Copy out every line of the material below, keeping each one identical to the original.

━━ MATERIAL SHOWN ━━

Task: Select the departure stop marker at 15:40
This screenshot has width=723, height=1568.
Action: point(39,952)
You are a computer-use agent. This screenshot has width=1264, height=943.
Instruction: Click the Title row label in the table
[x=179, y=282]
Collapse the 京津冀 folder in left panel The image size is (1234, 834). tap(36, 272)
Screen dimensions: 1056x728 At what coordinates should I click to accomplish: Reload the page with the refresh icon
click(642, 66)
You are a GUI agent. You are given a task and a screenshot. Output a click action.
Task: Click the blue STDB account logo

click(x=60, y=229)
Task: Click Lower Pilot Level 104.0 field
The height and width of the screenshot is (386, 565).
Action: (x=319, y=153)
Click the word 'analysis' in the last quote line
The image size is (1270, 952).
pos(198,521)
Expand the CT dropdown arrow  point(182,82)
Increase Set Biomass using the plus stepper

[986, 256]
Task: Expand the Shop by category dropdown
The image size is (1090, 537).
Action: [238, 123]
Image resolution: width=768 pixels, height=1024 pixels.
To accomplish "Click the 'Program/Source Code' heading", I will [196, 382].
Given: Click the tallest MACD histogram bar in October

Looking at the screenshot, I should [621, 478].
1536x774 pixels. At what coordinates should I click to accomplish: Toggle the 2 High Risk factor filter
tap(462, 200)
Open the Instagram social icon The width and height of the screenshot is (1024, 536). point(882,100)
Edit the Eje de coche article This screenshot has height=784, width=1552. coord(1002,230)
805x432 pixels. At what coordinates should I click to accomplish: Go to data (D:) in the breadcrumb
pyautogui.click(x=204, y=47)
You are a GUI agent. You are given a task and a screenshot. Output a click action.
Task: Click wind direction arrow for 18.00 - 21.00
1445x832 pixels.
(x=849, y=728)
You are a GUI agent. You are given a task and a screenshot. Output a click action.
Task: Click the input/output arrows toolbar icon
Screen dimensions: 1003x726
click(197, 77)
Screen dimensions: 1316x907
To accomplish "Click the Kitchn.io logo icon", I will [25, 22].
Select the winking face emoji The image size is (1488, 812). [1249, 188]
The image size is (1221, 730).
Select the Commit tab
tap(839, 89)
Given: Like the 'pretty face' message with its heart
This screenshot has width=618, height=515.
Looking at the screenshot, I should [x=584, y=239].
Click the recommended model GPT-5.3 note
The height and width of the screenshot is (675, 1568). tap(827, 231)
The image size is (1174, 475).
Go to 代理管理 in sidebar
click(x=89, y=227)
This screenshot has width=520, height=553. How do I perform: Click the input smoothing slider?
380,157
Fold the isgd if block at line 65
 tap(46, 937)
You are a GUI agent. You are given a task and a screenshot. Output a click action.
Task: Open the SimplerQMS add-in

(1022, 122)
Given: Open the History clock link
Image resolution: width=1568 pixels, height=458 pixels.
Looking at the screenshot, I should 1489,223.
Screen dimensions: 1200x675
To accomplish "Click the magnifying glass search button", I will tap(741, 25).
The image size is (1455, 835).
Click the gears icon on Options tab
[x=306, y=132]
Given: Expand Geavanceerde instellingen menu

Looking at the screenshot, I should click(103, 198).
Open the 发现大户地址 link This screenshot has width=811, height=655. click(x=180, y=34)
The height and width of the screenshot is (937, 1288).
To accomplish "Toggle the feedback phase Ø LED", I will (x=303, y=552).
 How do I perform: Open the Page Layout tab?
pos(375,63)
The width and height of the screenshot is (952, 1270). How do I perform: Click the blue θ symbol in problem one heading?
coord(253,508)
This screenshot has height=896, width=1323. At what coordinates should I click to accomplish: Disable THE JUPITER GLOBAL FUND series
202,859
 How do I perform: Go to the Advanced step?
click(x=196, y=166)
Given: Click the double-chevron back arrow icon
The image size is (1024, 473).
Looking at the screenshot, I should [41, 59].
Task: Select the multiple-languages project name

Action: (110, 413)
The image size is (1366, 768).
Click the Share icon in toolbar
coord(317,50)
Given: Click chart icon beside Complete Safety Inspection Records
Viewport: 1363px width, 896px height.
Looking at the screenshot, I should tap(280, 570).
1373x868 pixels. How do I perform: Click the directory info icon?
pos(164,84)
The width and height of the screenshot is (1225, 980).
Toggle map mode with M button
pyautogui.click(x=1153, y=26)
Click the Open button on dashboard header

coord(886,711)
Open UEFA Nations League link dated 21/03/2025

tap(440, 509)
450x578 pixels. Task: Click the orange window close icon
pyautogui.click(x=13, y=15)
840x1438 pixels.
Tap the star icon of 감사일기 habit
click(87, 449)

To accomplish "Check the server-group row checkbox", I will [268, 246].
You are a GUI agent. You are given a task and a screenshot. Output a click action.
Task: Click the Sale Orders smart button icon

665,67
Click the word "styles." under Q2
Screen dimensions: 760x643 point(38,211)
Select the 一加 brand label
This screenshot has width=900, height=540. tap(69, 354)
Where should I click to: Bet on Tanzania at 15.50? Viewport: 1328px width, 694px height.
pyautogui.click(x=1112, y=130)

━━━

### RESPONSE TO THIS TASK
Task: Select the departure stop marker at 15:40
This screenshot has width=723, height=1568.
Action: point(39,952)
You are a computer-use agent. This screenshot has width=1264, height=943.
Instruction: Click the Title row label in the table
[x=179, y=282]
Collapse the 京津冀 folder in left panel The image size is (1234, 834). tap(36, 272)
Screen dimensions: 1056x728 At what coordinates should I click to accomplish: Reload the page with the refresh icon
click(642, 66)
You are a GUI agent. You are given a task and a screenshot. Output a click action.
Task: Click the blue STDB account logo

click(x=60, y=229)
Task: Click Lower Pilot Level 104.0 field
The height and width of the screenshot is (386, 565).
Action: (x=319, y=153)
Click the word 'analysis' in the last quote line
The image size is (1270, 952).
pos(198,521)
Expand the CT dropdown arrow  point(182,82)
Increase Set Biomass using the plus stepper

[986, 256]
Task: Expand the Shop by category dropdown
The image size is (1090, 537).
Action: [238, 123]
Image resolution: width=768 pixels, height=1024 pixels.
To accomplish "Click the 'Program/Source Code' heading", I will [196, 382].
Given: Click the tallest MACD histogram bar in October

Looking at the screenshot, I should [621, 478].
1536x774 pixels. At what coordinates should I click to accomplish: Toggle the 2 High Risk factor filter
tap(462, 200)
Open the Instagram social icon The width and height of the screenshot is (1024, 536). point(882,100)
Edit the Eje de coche article This screenshot has height=784, width=1552. coord(1002,230)
805x432 pixels. At what coordinates should I click to accomplish: Go to data (D:) in the breadcrumb
pyautogui.click(x=204, y=47)
You are a GUI agent. You are given a task and a screenshot. Output a click action.
Task: Click wind direction arrow for 18.00 - 21.00
1445x832 pixels.
(x=849, y=728)
You are a GUI agent. You are given a task and a screenshot. Output a click action.
Task: Click the input/output arrows toolbar icon
Screen dimensions: 1003x726
click(197, 77)
Screen dimensions: 1316x907
To accomplish "Click the Kitchn.io logo icon", I will [25, 22].
Select the winking face emoji The image size is (1488, 812). [1249, 188]
The image size is (1221, 730).
Select the Commit tab
tap(839, 89)
Given: Like the 'pretty face' message with its heart
This screenshot has width=618, height=515.
Looking at the screenshot, I should [x=584, y=239].
Click the recommended model GPT-5.3 note
The height and width of the screenshot is (675, 1568). tap(827, 231)
The image size is (1174, 475).
Go to 代理管理 in sidebar
click(x=89, y=227)
This screenshot has width=520, height=553. How do I perform: Click the input smoothing slider?
380,157
Fold the isgd if block at line 65
 tap(46, 937)
You are a GUI agent. You are given a task and a screenshot. Output a click action.
Task: Open the SimplerQMS add-in

(1022, 122)
Given: Open the History clock link
Image resolution: width=1568 pixels, height=458 pixels.
Looking at the screenshot, I should 1489,223.
Screen dimensions: 1200x675
To accomplish "Click the magnifying glass search button", I will tap(741, 25).
The image size is (1455, 835).
Click the gears icon on Options tab
[x=306, y=132]
Given: Expand Geavanceerde instellingen menu

Looking at the screenshot, I should click(103, 198).
Open the 发现大户地址 link This screenshot has width=811, height=655. click(x=180, y=34)
The height and width of the screenshot is (937, 1288).
To accomplish "Toggle the feedback phase Ø LED", I will (x=303, y=552).
 How do I perform: Open the Page Layout tab?
pos(375,63)
The width and height of the screenshot is (952, 1270). How do I perform: Click the blue θ symbol in problem one heading?
coord(253,508)
This screenshot has height=896, width=1323. At what coordinates should I click to accomplish: Disable THE JUPITER GLOBAL FUND series
202,859
 How do I perform: Go to the Advanced step?
click(x=196, y=166)
Given: Click the double-chevron back arrow icon
The image size is (1024, 473).
Looking at the screenshot, I should [41, 59].
Task: Select the multiple-languages project name

Action: (110, 413)
The image size is (1366, 768).
Click the Share icon in toolbar
coord(317,50)
Given: Click chart icon beside Complete Safety Inspection Records
Viewport: 1363px width, 896px height.
Looking at the screenshot, I should tap(280, 570).
1373x868 pixels. How do I perform: Click the directory info icon?
pos(164,84)
The width and height of the screenshot is (1225, 980).
Toggle map mode with M button
pyautogui.click(x=1153, y=26)
Click the Open button on dashboard header

coord(886,711)
Open UEFA Nations League link dated 21/03/2025

tap(440, 509)
450x578 pixels. Task: Click the orange window close icon
pyautogui.click(x=13, y=15)
840x1438 pixels.
Tap the star icon of 감사일기 habit
click(87, 449)

To accomplish "Check the server-group row checkbox", I will [268, 246].
You are a GUI agent. You are given a task and a screenshot. Output a click action.
Task: Click the Sale Orders smart button icon

665,67
Click the word "styles." under Q2
Screen dimensions: 760x643 point(38,211)
Select the 一加 brand label
This screenshot has width=900, height=540. tap(69, 354)
Where should I click to: Bet on Tanzania at 15.50? Viewport: 1328px width, 694px height.
pyautogui.click(x=1112, y=130)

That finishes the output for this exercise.